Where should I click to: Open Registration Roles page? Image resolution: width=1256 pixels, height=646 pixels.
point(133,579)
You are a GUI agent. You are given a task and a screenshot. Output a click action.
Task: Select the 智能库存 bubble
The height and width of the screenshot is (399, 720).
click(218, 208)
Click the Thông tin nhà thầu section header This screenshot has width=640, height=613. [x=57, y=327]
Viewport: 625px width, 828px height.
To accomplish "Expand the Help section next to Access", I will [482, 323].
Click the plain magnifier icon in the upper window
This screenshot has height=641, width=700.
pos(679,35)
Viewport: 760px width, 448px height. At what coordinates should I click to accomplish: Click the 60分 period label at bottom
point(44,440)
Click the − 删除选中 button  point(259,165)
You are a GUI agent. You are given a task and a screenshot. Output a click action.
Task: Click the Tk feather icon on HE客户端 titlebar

========

Task instructions
Set down exactly the lines from the opening line of the material through the line in which "Viewport: 625px width, 828px height." occurs, both included, and no other lines.

Your solution
Where should I click to: Open Registration Roles page? Image resolution: width=1256 pixels, height=646 pixels.
point(133,579)
You are a GUI agent. You are given a task and a screenshot. Output a click action.
Task: Select the 智能库存 bubble
The height and width of the screenshot is (399, 720).
click(218, 208)
Click the Thông tin nhà thầu section header This screenshot has width=640, height=613. [x=57, y=327]
Viewport: 625px width, 828px height.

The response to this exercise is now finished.